#### [What is being asked]
Write the next part of the forum thread about spam and visible email addresses, picking up after its last line.

I've been getting a few for Rolex watches of late. Always get pharmacy spam. :roll:


----------



## thehornster (Apr 29, 2005)

genocidalduck said:


> John-H said:
> 
> 
> > Anyone recognise the following small sample of spam?:
> ...


Kamagra?? :lol: :lol: :wink:


----------



## genocidalduck (May 19, 2005)

thehornster said:


> genocidalduck said:
> 
> 
> > John-H said:
> ...


 :lol: No i woudlnt buy them of the net. Trust man in pub alot more :lol:


----------



## QuackingPlums (Mar 10, 2004)

I'm sure I've mentioned this before in another post, but the one thing in common across all the above members is that you all have your email addresses showing in your profiles. I know it's only a very small sample set for it to be conclusive, but if you have email addresses showing in forums then you're asking for spam.

There are scripts/utilities easily found on the web that can leech all the unhidden email addresses from phpBB (by far the most popular forum software on the web, and yes, used by TTF) and it's a pretty dead-cert that if you're a member of this board then you'd be interested in cars. Even if AudiTTSpares didn't do this themselves, there's nothing stopping an unscrupulous marketting company doing it and selling on the list as genuine. It happens all the time, and the only way to stop it is to not have your email address hidden.

Jae: phpBB allows members to send email to each other without revealing your email address - is there any reason why that isn't turned on? 
It is a useful feature to be able to contact members directly, but there's both the PM system and "User Email via Board" option - there really isn't any need to have members' email addresses being shown in their profiles.


----------



## John-H (Jul 13, 2005)

QuackingPlums said:


> I'm sure I've mentioned this before in another post, but the one thing in common across all the above members is that you all have your email addresses showing in your profiles. I know it's only a very small sample set for it to be conclusive, but if you have email addresses showing in forums then you're asking for spam.
> 
> There are scripts/utilities easily found on the web that can leech all the unhidden email addresses from phpBB (by far the most popular forum software on the web, and yes, used by TTF) and it's a pretty dead-cert that if you're a member of this board then you'd be interested in cars. Even if AudiTTSpares didn't do this themselves, there's nothing stopping an unscrupulous marketting company doing it and selling on the list as genuine. It happens all the time, and the only way to stop it is to not have your email address hidden.
> 
> ...


Good point, only mine was never on display in the profile - only the "private" info "gallery" section, so the forum can contact you - only for a while it was "public" if you typed in the correct URL and I think that's how it got harvested.


----------



## CH_Peter (May 16, 2002)

QuackingPlums said:


> I'm sure I've mentioned this before in another post, but the one thing in common across all the above members is that you all have your email addresses showing in your profiles. I know it's only a very small sample set for it to be conclusive, but if you have email addresses showing in forums then you're asking for spam.

[Records from a dataset]
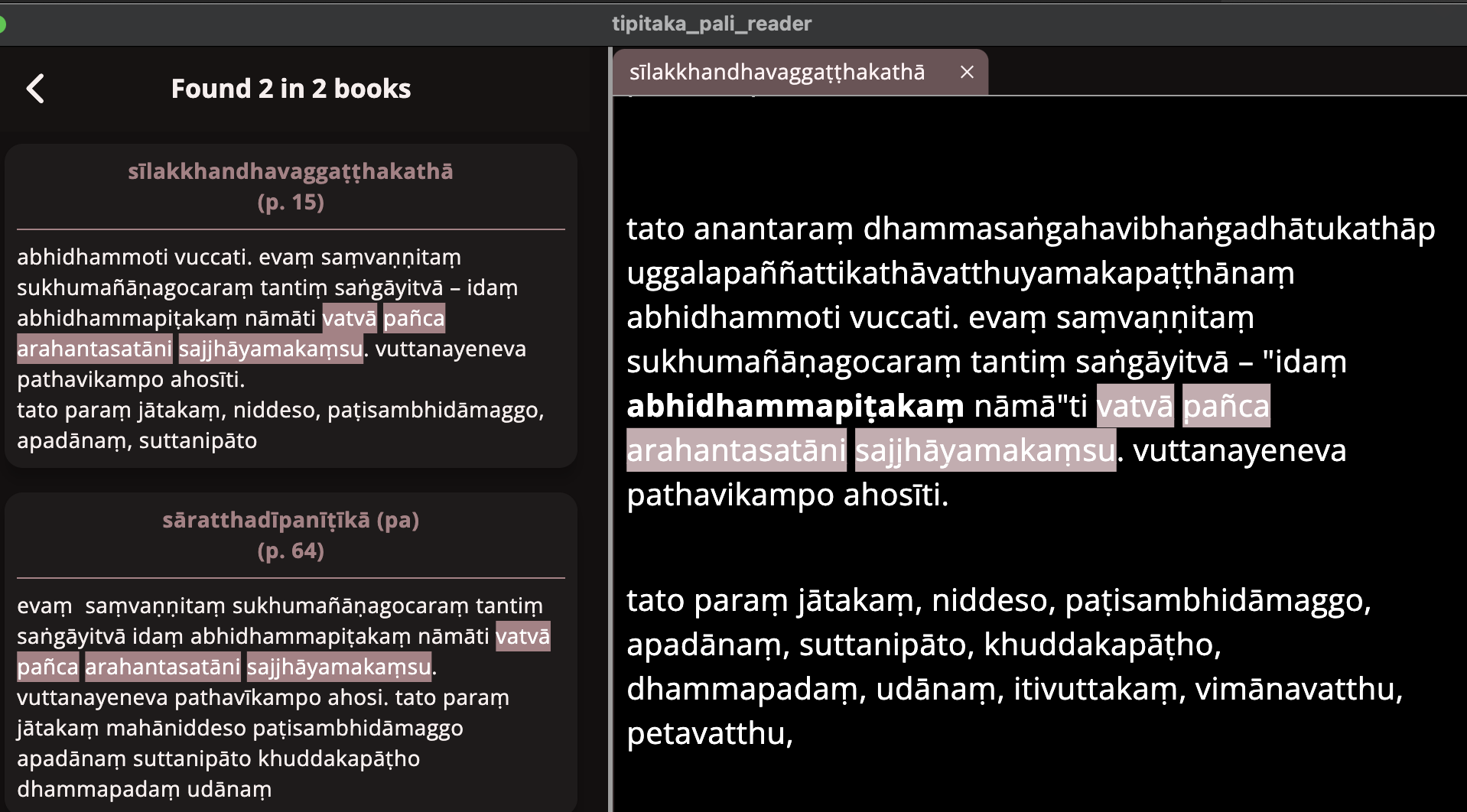The width and height of the screenshot is (1467, 812).
Task: Select the sīlakkhandhavaggaṭṭhakathā tab label
Action: pyautogui.click(x=776, y=72)
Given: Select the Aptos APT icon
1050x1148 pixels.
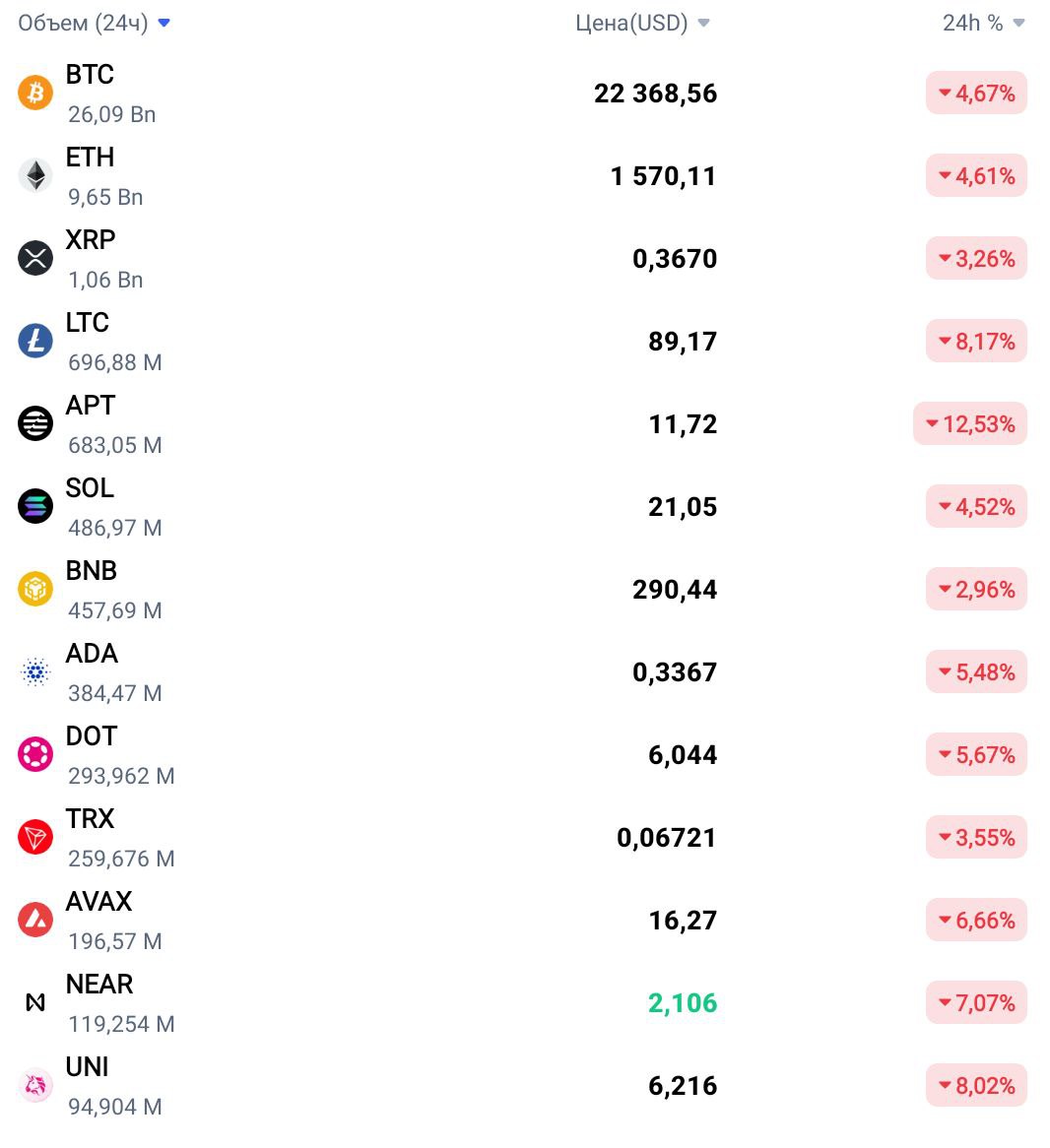Looking at the screenshot, I should tap(35, 424).
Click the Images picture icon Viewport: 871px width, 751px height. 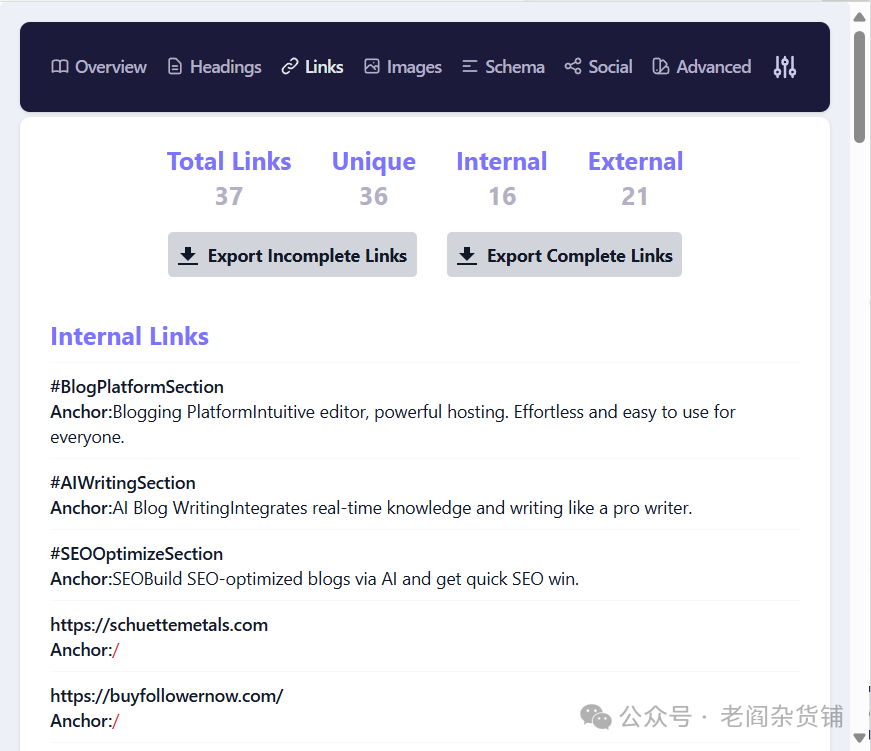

#### [Answer]
> 
> There are scripts/utilities easily found on the web that can leech all the unhidden email addresses from phpBB (by far the most popular forum software on the web, and yes, used by TTF) and it's a pretty dead-cert that if you're a member of this board then you'd be interested in cars. Even if AudiTTSpares didn't do this themselves, there's nothing stopping an unscrupulous marketting company doing it and selling on the list as genuine. It happens all the time, and the only way to stop it is to not have your email address hidden.
> 
> ...


This is what I suspect, but AudiTTSpares say they've all been emailed by us... I want to know who's telling porky pies.


----------



## jonah (Aug 17, 2002)

CH_Peter said:


> QuackingPlums said:
> 
> 
> > I'm sure I've mentioned this before in another post, but the one thing in common across all the above members is that you all have your email addresses showing in your profiles. I know it's only a very small sample set for it to be conclusive, but if you have email addresses showing in forums then you're asking for spam.
> ...


FFS haven't you all got anything better to do :? I can't belive you all are making such a song and dance about one bloody e-mail. 
I get hundreds of mails and they've been directed from here and my e-mail has never been shown, so i put that down to either the forum selling them on from their database or as i suspect when the site was hacked :evil: reason i know they've originated from here is they all use the name "Jonah"


----------



## CH_Peter (May 16, 2002)

jonah said:


> CH_Peter said:
> 
> 
> > QuackingPlums said:
> ...


You're right... a couple of posts in a couple of weeks on this thread. I don't know where I get the time to get anything else done.


----------



## John-H (Jul 13, 2005)

jonah said:


> FFS haven't you all got anything better to do :? I can't belive you all are making such a song and dance about one bloody e-mail.
> I get hundreds of mails and they've been directed from here and my e-mail has never been shown, so i put that down to either the forum selling them on from their database or as i suspect when the site was hacked :evil: reason i know they've originated from here is they all use the name "Jonah"


Well I'ts not one e-mail in my case it's 20 per day. I think it's because the gallery wasnt "private" for a time by accident. I certainly know the Forum didn't sell the e-mails on.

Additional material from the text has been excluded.